Quote:
Originally Posted by ERTW
so...21 hours later...I realized how to drastically cut calculation time. 
Results for a sharp nosed revolved template - 295 N total drag => Cd = 0.178
The frontal area is 3.0656 m^2 (60" tall, 5" ground clearance)
air speed is 30 m/s (108 kph or 67 mph)
air density at 20°C is 1.204 kg/m^3
I realised that from 70% to 80% of the template is a straight section, whereas I use a curve. Phil, if you were expecting a lower Cd, I strayed from the template, as you can see, and this is what I got. This software has good correlation. I didn't want to go beyond solid models and get into surfaces, so I'll leave it at that.
It's expected, and still pleasant confirmation, to see the surface pressure *increases* near the very tip of the tail.

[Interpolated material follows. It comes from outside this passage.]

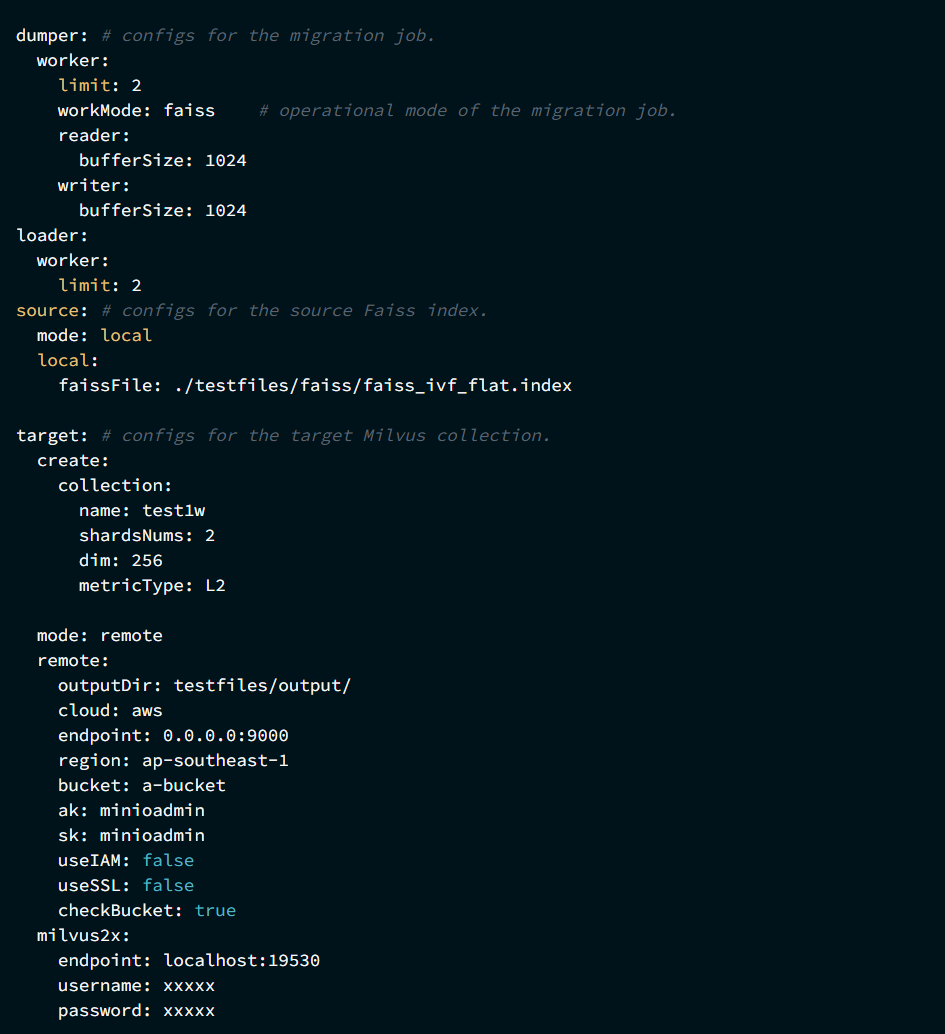Click the "localhost:19530" endpoint value
945x1034 pixels.
pyautogui.click(x=241, y=960)
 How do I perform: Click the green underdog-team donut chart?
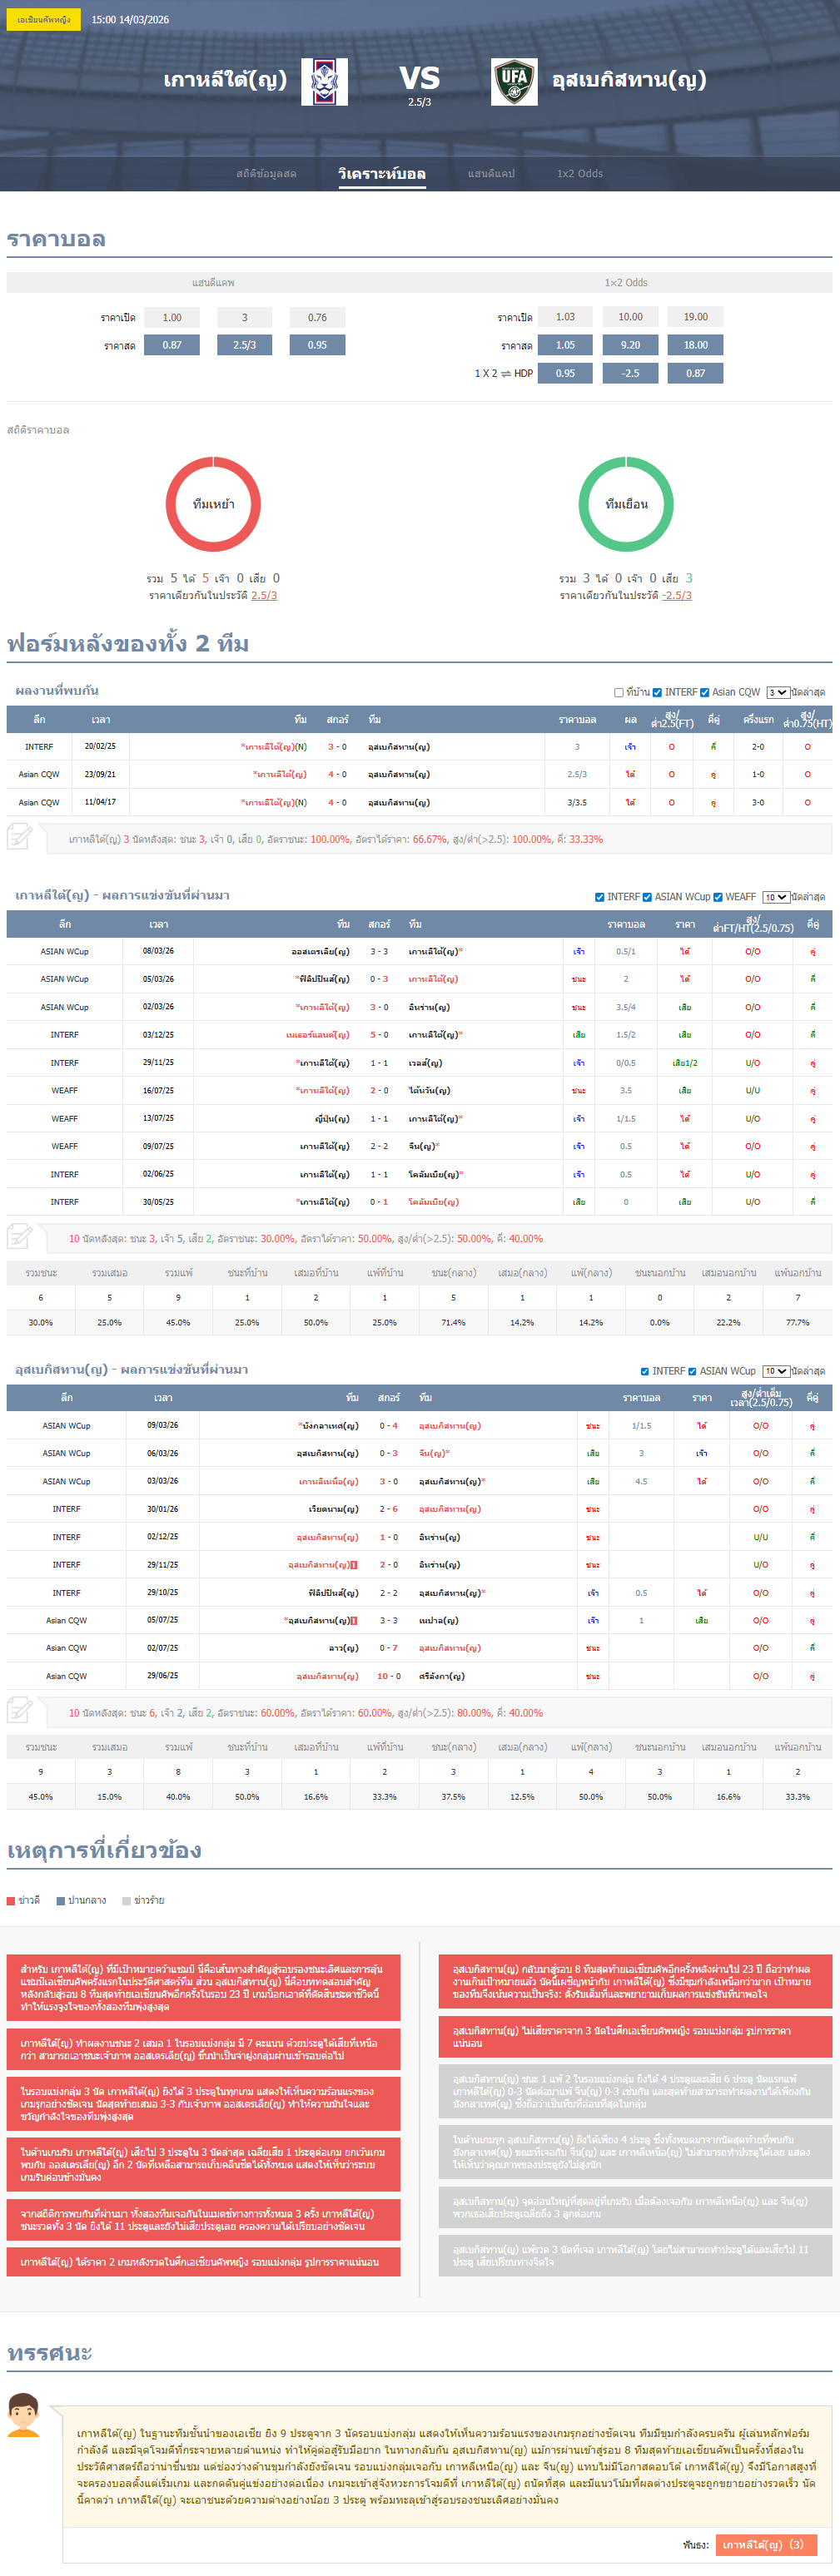point(626,504)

I made the nose sharper because there was a large high pressure area on the blunt nose.
Tomorrow will be an interesting day at the University of Toronto  |
The template is modeled from the aft-body of a 2.5:1 streamline body of revolution.

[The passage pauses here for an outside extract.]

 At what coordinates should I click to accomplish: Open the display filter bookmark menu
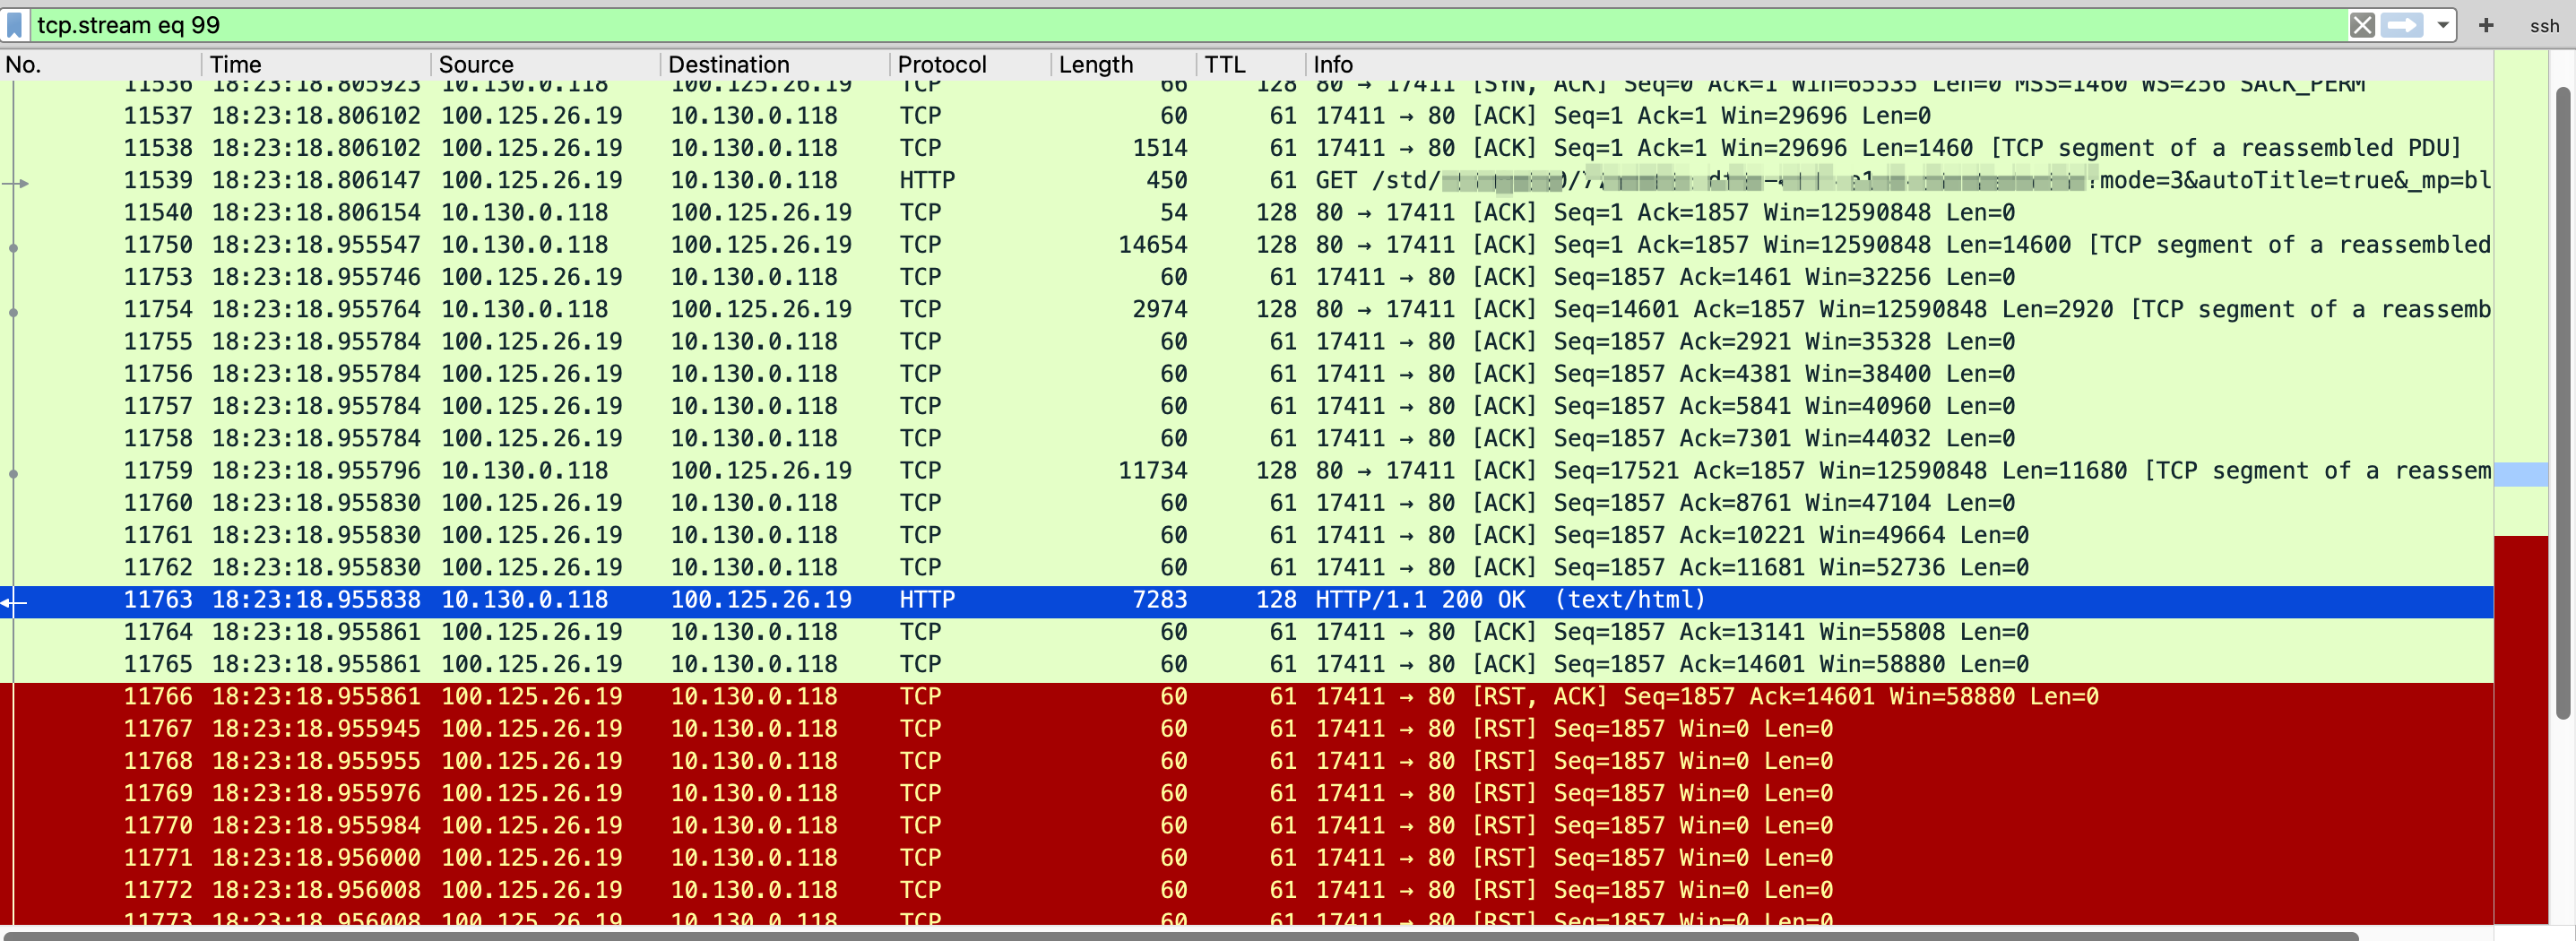pos(15,25)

In free flight is has a coefficient of aerodynamic drag of Cd 0.04
In ground proximity Cd 0.08.
At 70% Cd 0.09
At 80% Cd 0.083
I allowed Cd 0.13 with wheels @ 100%
Maybe Cd 0.12 or less with wheel fairings.
I made the nose more blunt,as all my fluid mechanics text regarded a convex hemispherical nose to be plenty good below transonic flow ( about 250 mph for automobiles).
All of Hucho's tables for crosswind drag coefficients show the bulbous nose to have the lowest Cd.
If the nose is pushed out any at all,the opportunity for separation is increased,as now, the corner radius is reduced,and with it, stability of the turbulent boundary layer which cannot feed energy around the sharper corner.
Hucho's emphasis for drag reduction is in aft-body streamlining,hence the tail.